Nationalist ideologies take advantage of cultural inventions to prove the procedure of collective self-defying, and to cultivate the feeling of proud and hope related to symbolical persons so that it becomes possible to describe them-selves at a conscious level, to develop and to celebrate their own selves.[30]

Neither it is possible to evolve without getting to know the cultural traditions of others. Events of the last few years make it evident that exactly this “abstract” aspect of culture is the one undergoing slow but steady change.[31]

But we ought to understand that there are cultures where respect for the community, for the tradition and for the past have a priority compared to the individual and the present. In a society deeply rooted in tradition it’s not the short-term but long-term goals that are important, not rapid development (usually accompanied by catastrophe), but the slow process of constructing and preserving certain equilibrium.

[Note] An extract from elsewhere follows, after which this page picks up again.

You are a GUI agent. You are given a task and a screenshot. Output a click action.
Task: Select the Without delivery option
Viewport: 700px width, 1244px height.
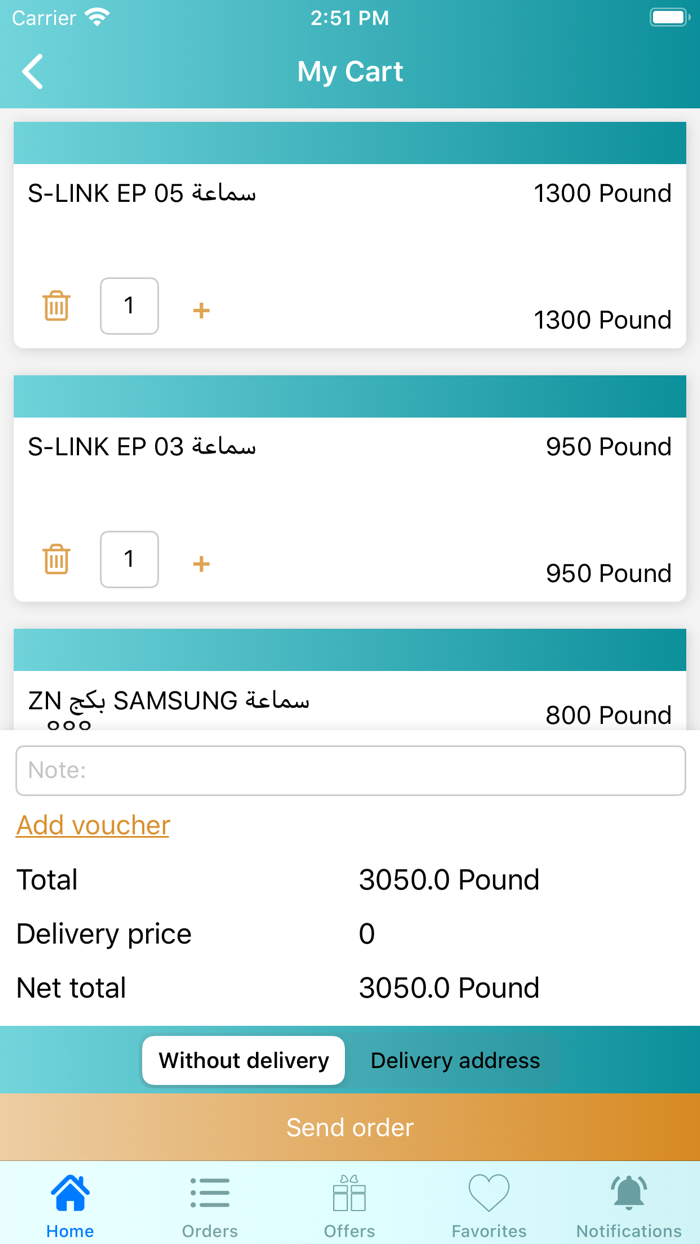(x=243, y=1060)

Obviously, cultural traditions have preserved the necessary elements so that a multitude of national groups could express their identity. These elements are not simply comprised of the brick and stones of ancient ruins or by other traces of the rest of the material cultural heritage. These elements belong to the field of “abstract” heritage as well.

In many cases these non-material spiritual traditions that are constructed in a difficult manner - sometimes they could only be sung or danced – are of greater importance than anything else, because people feel deeply attached to them. So it is precisely wars and national conflicts between our leaders that have made us to suddenly realize what intellectual tradition means to some peoples; the myth about which a story is created or the very myth that generates history. It is of less importance to which extent these myths are true or not. They are able to mobilize human masses, to trigger a war and to construct ideological bastions which are not rooted on any material foundations.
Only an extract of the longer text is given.